The press, however, particularly the films, depict schizophrenia in another light compared to true disorder. Frequent misconceptions are that schizophrenics are abusive, beverage alcohol heavily or use narcotics, act comically, or suffer with a non-curable disease. Some consider that schizophrenia is punishment for behaving immorally, or contact with a schizophrenic can result in psychological illness. Other people consider schizophrenia is caused by poor parenting which schizophrenics behave unpredictably, or are isolated loners.


To be more exact on the way the films depict schizophrenia, 45 films working with schizophrenia1 were examined along with the principal motif within the movie noted. The significant themes implied that individuals with schizophrenia are geniuses.


As schizophrenia is a mental disorder, many delusions and hallucinations happen inside the mind, making the disease difficult to portray in a picture. Possibly the funniest film about schizophrenia, A gorgeous Mind (2001), explains the personality's hallucinations at a greatly exaggerated fashion, because hallucinations are largely auditory instead of visual. Frequently film writers and writers are badly educated about schizophrenia, leading to erroneous portrayals of those people with the disease, as addressed at the two typical cases outlined.


Violent or Genius?!

1. The Schizophrenic Character Is Violent

Several movies depicted schizophrenics as violent personalities, war heroes, serial killers, or gangsters. The 1989 film Santa Sangre depicts an adult with schizophrenia rising up in a really violent environment full of murder and drugs. Back in Nightbreed (1990) a physician gives medication to a patient with schizophrenia and requests him to commit murders, he can. Back in Spider Forest (2004) a patient with schizophrenia would be the major suspect for a series of murders because his finger prints were discovered, but is overly cut out in reality to provide his version of their accounts. From Black Swan explained (2011) the primary character, Nina Sayers is pressured into shedding her "sweet girl" persona and embrace her darker side to fully take on her black swan role and to please her demanding and sexually aggressive director, which pushes her over the edge.

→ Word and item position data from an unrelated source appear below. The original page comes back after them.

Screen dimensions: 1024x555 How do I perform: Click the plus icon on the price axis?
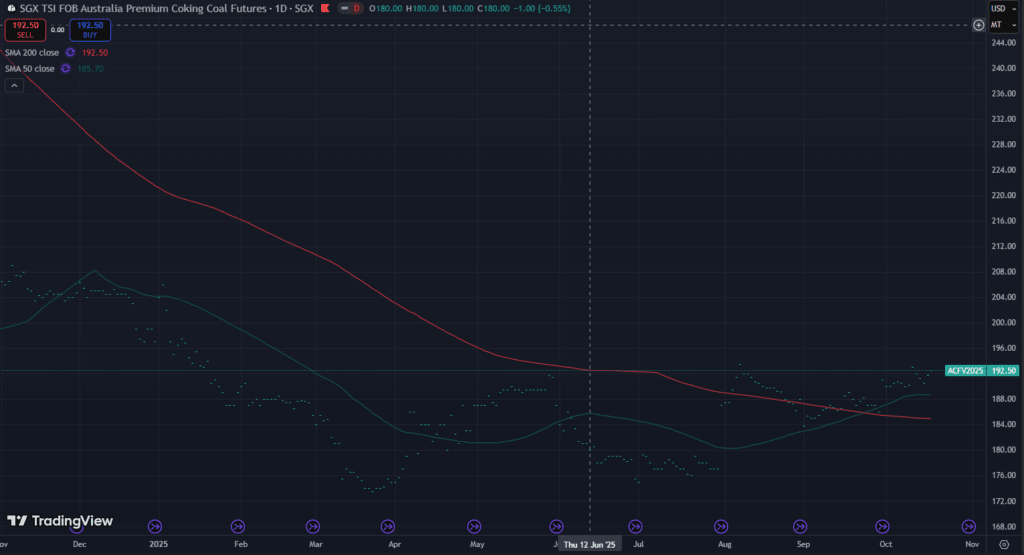[x=978, y=25]
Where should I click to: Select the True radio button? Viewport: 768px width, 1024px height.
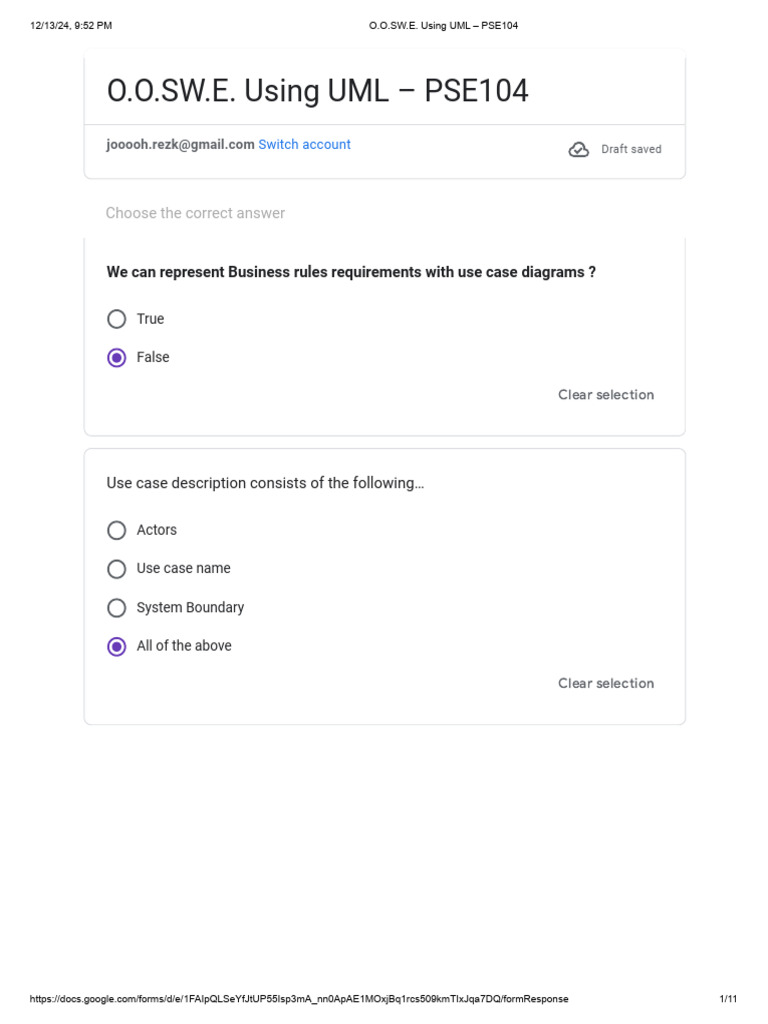pos(117,319)

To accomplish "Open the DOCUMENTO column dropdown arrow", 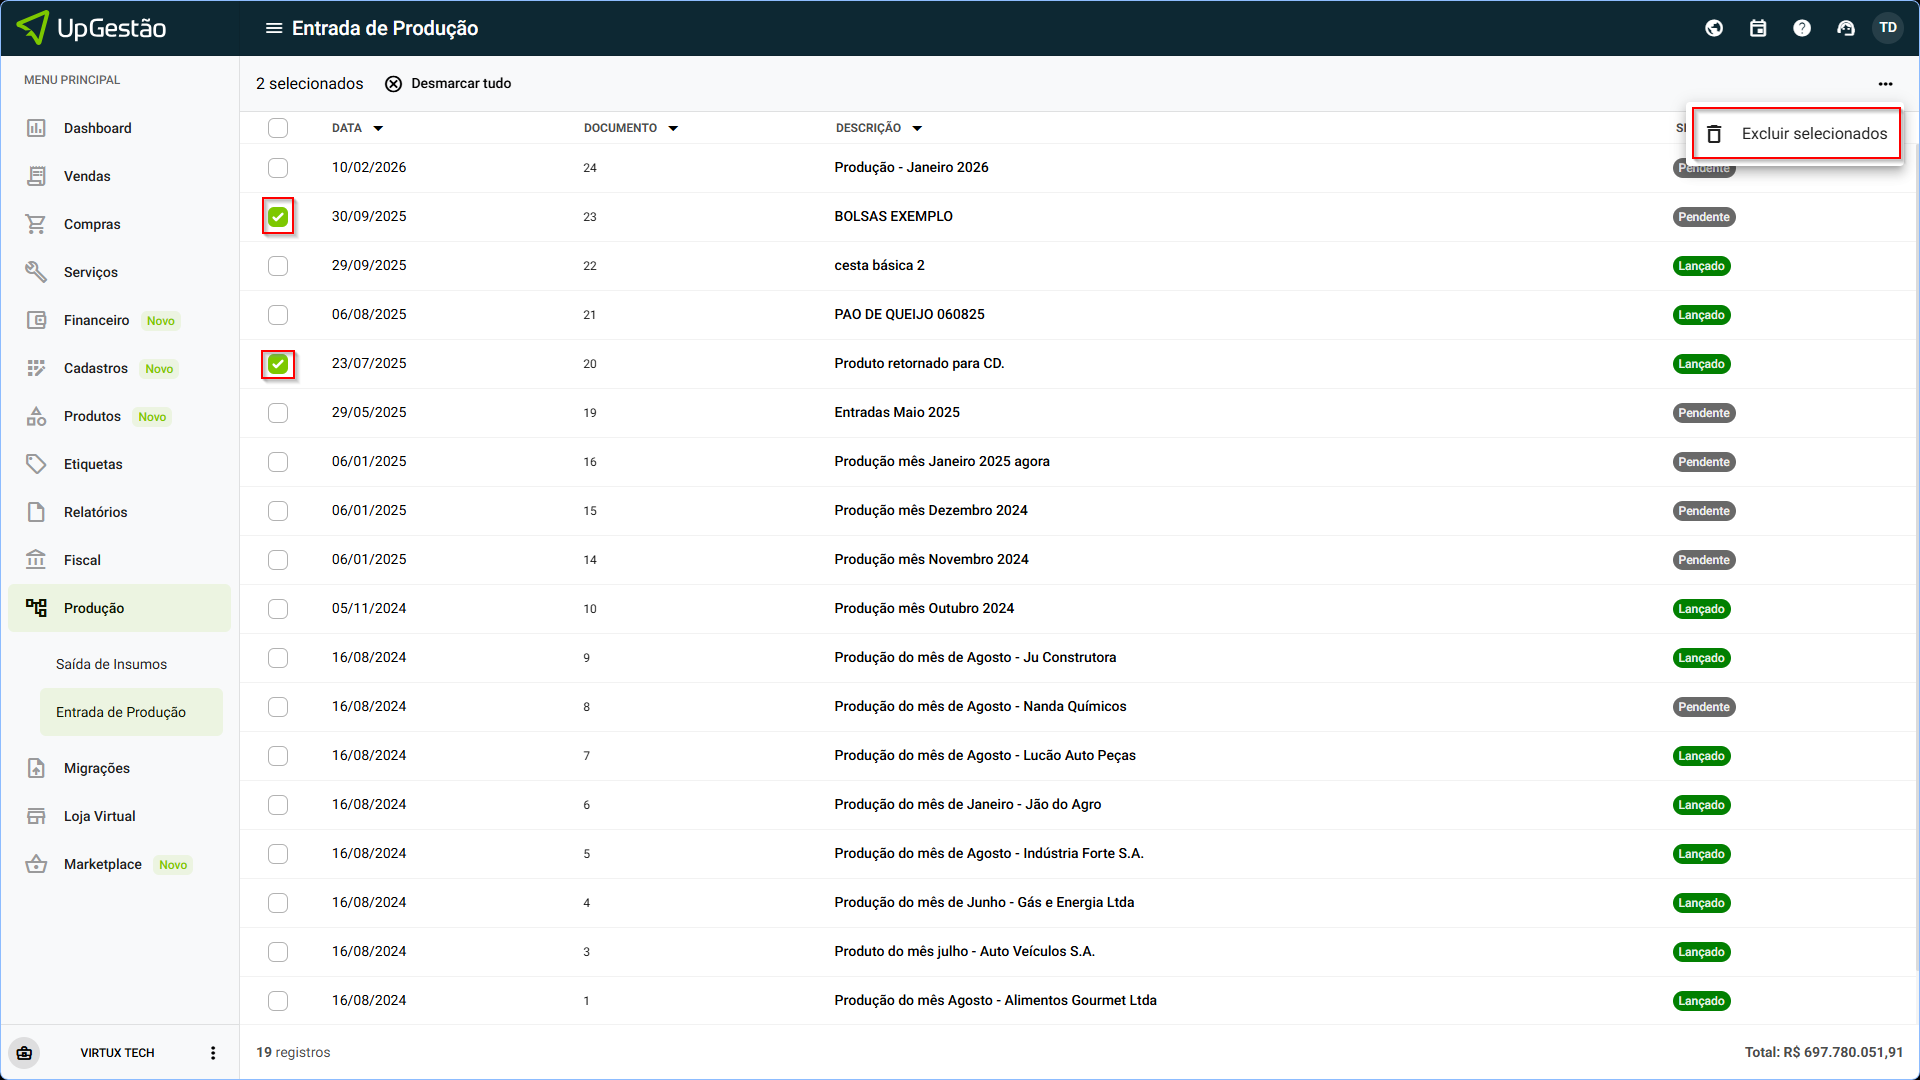I will tap(673, 129).
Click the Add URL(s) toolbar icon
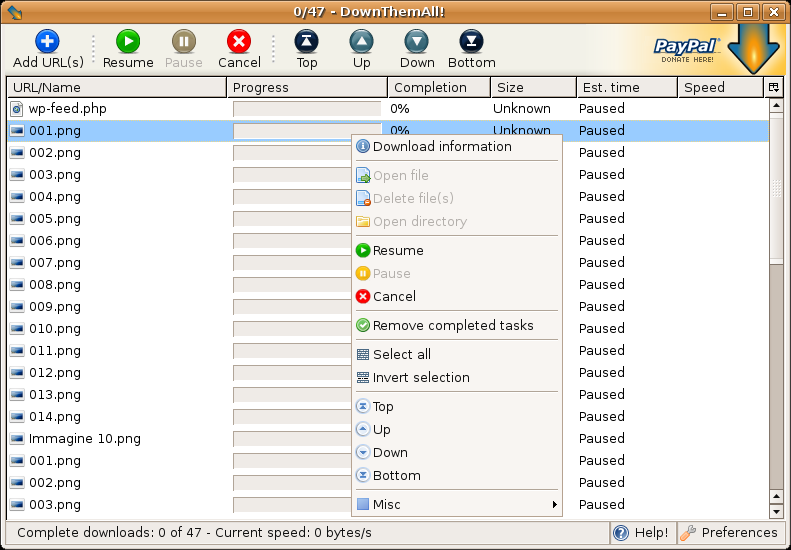791x550 pixels. pos(47,42)
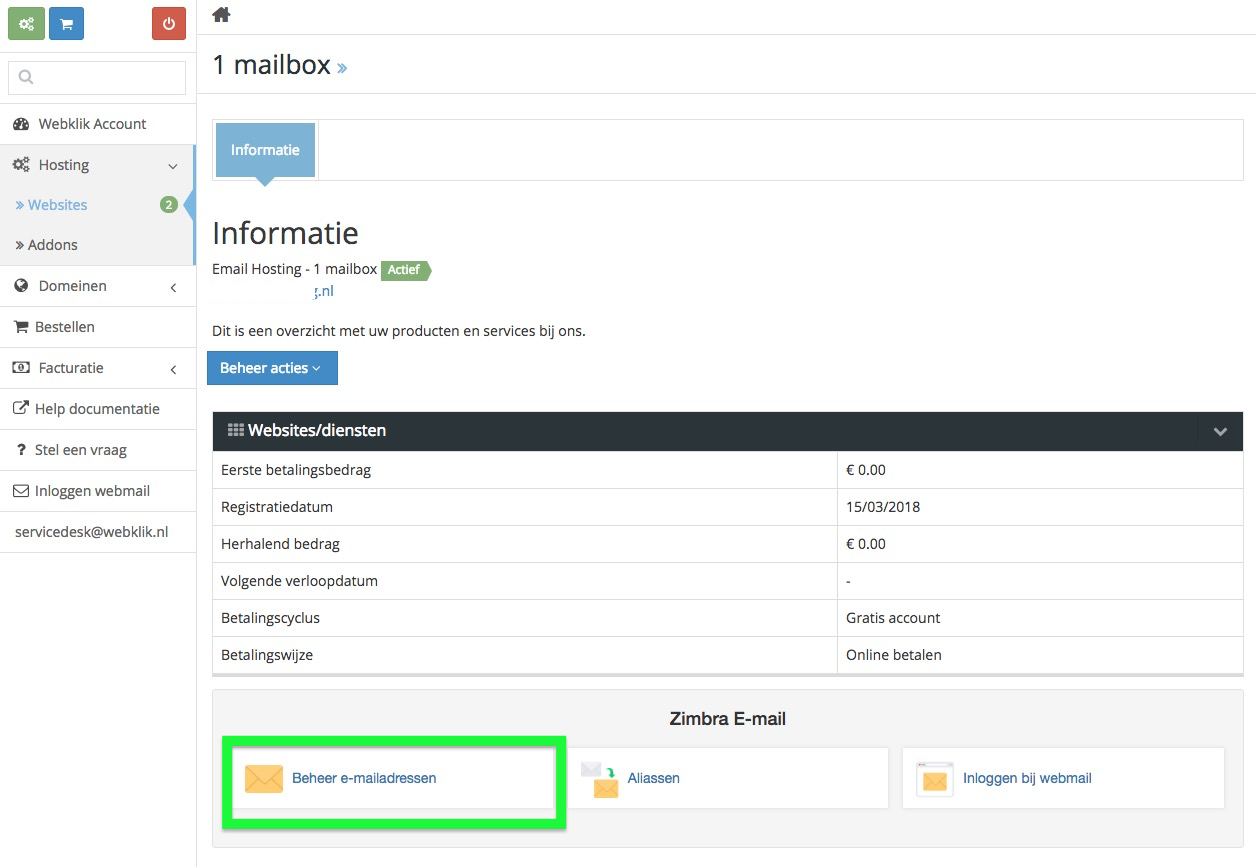
Task: Collapse the Websites/diensten panel chevron
Action: pos(1220,431)
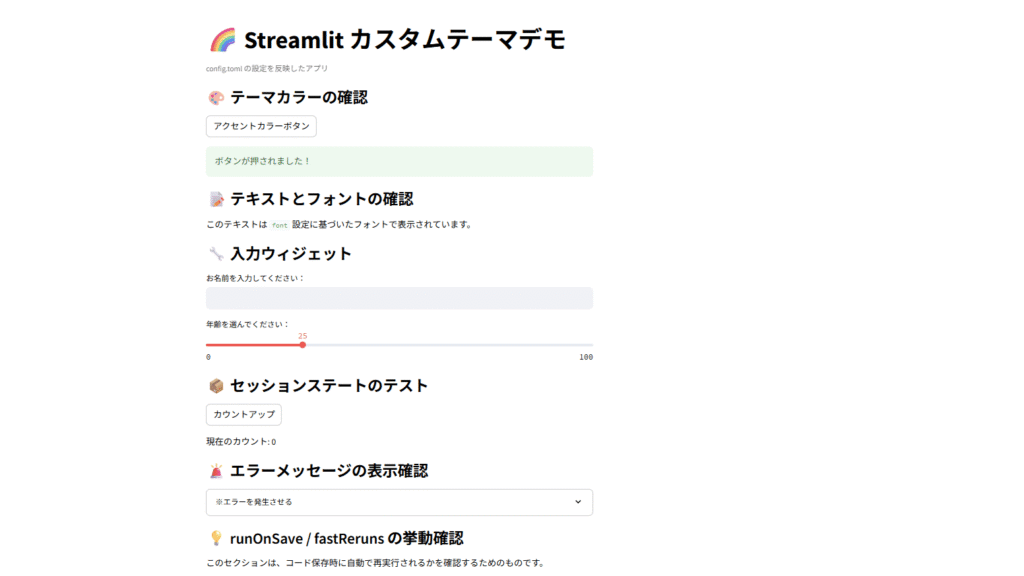1024x576 pixels.
Task: Click the palette emoji beside テーマカラーの確認
Action: tap(216, 98)
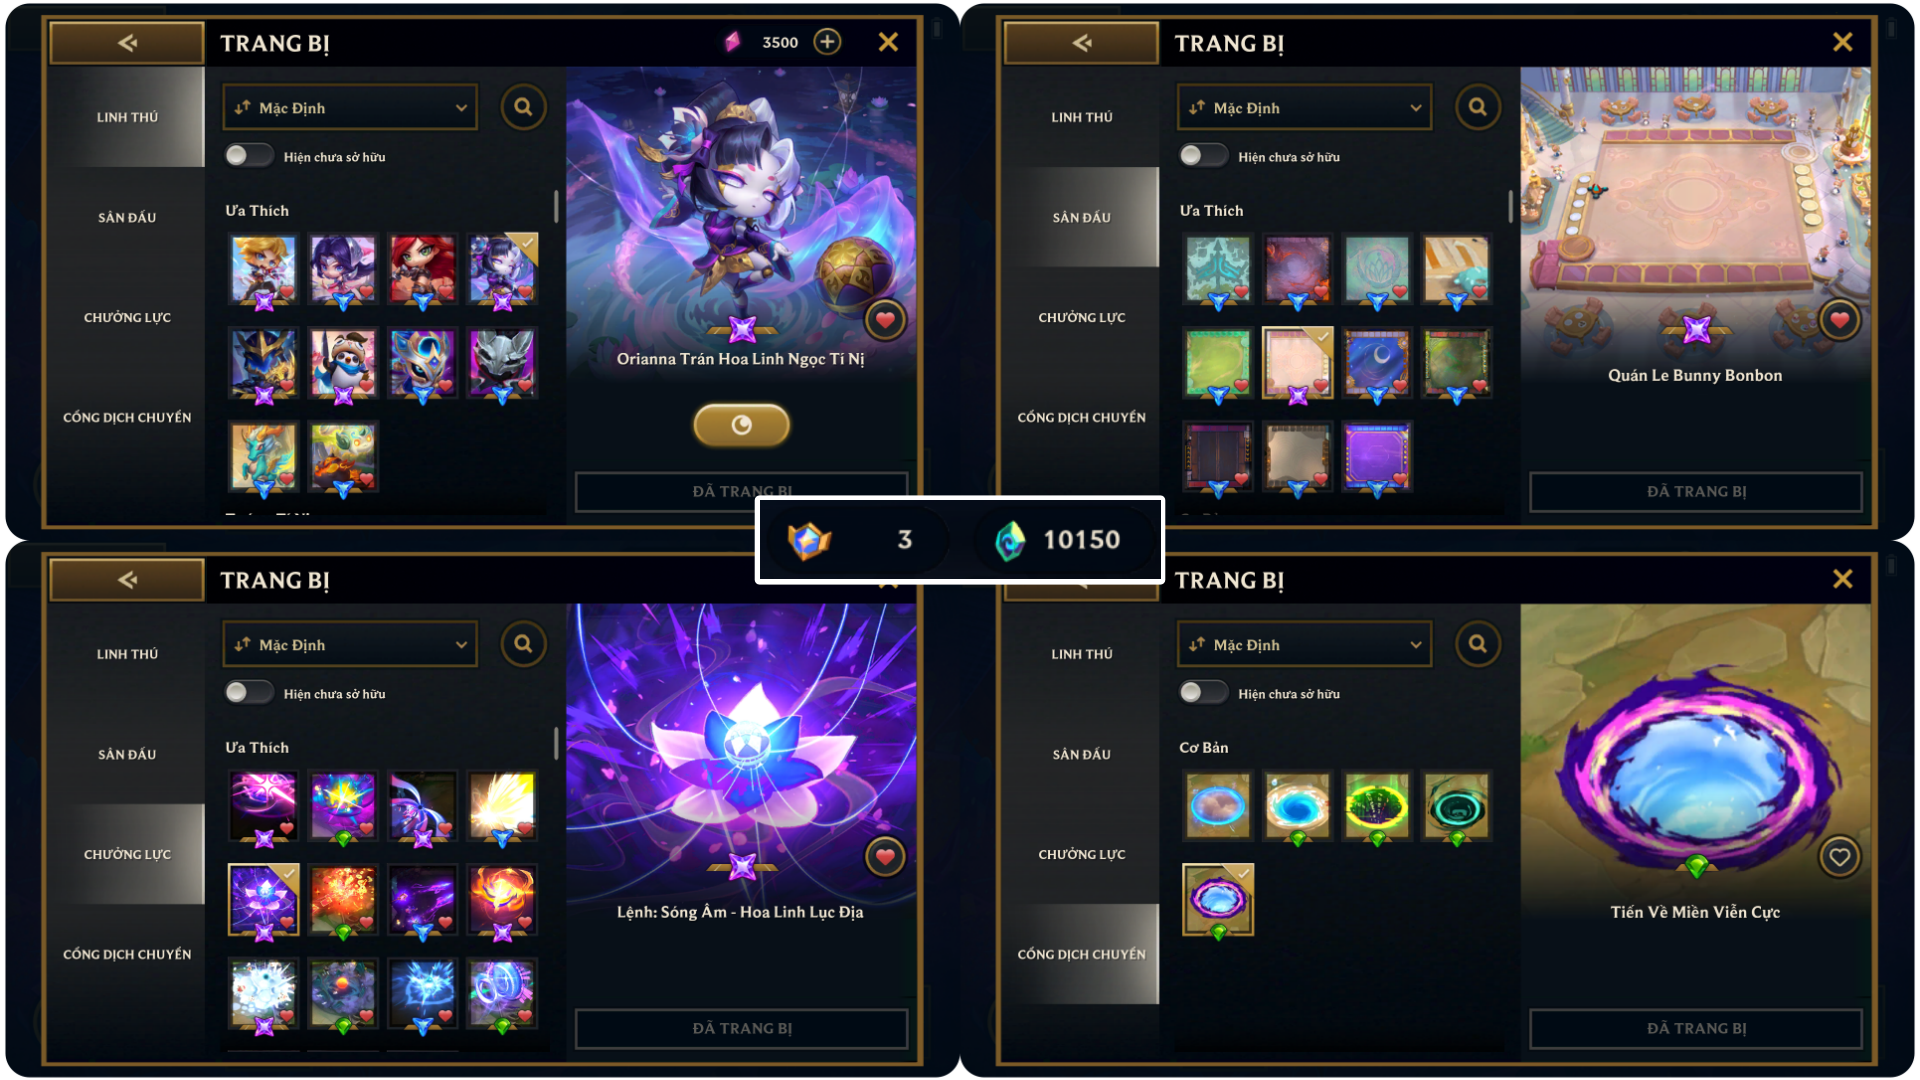Viewport: 1920px width, 1080px height.
Task: Toggle 'Hiện chưa sở hữu' in top-left panel
Action: [x=248, y=156]
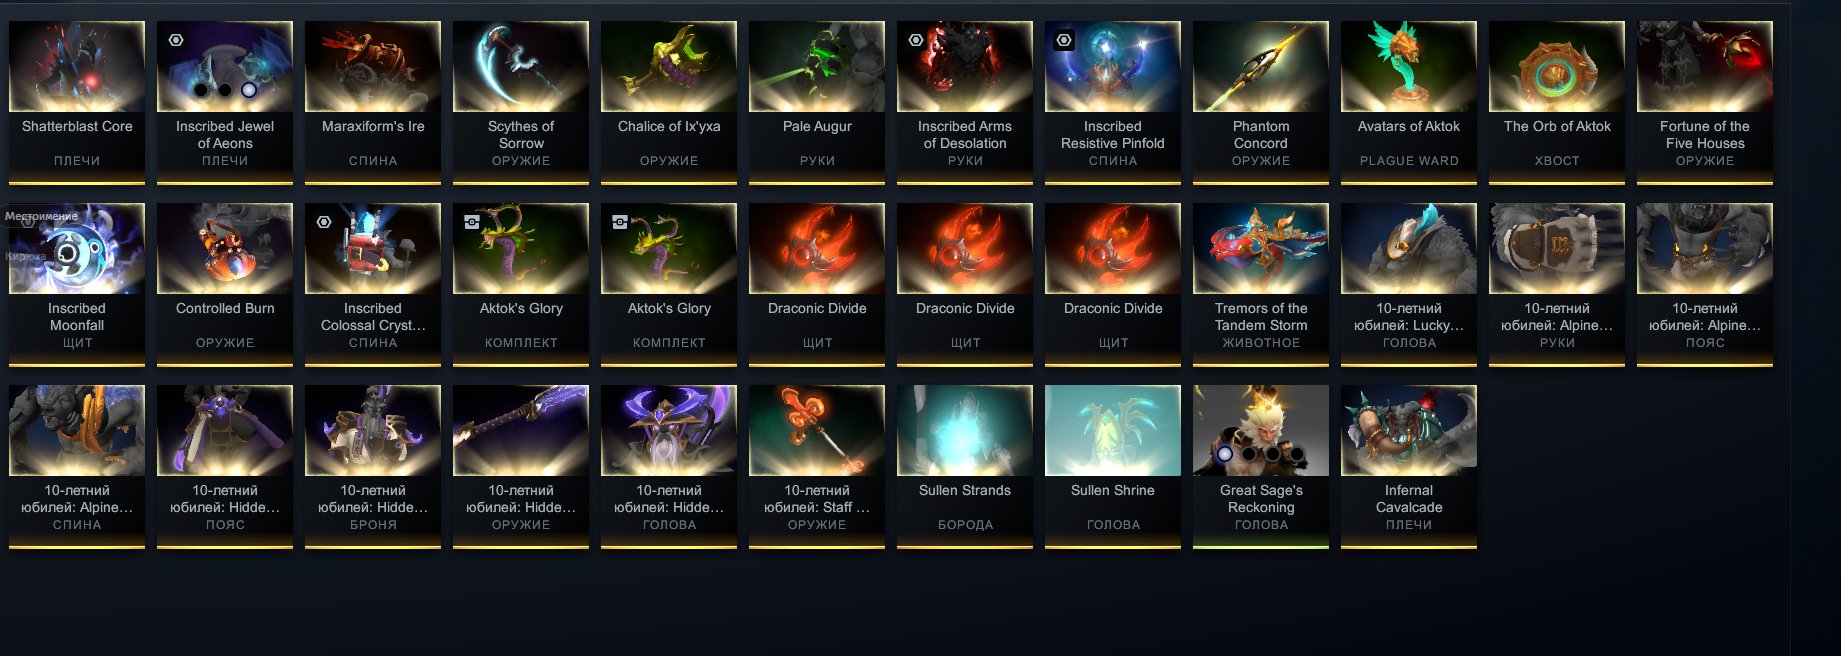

Alas, many movies depict people with schizophrenia like serial killers. This may result in confusion among the households of people who have schizophrenia who may think their relative could develop violent behavior. Many psychiatrists assert that instead of psychological disorders, it's alcohol and medication which tends to induce violent behavior and mass murder or serial killings.


2. The Schizophrenic Character Is a Genius

Another 1999 film with a schizophrenia is fight club explained where Brad Pitt's character Tyler Durden battles with Edward Norton depicted as another personality inside the Narrator’s head, a spin you simply learn in at the conclusion. This movie has tricked people to confuse schizophrenia with synesthesia, a neurological disease which makes learning much simpler. In the end, in accordance with Harvard, the Liz Murray Story (2003), the most important character is the daughter of a schizophrenic mother and a chemical addict father who ends up analyzing and making it into Harvard.


The most important offender is that this may lead some households to feel that anybody with schizophrenia may have hidden talents or genius skills, often includes present in some types of dementia but infrequently in schizophrenia.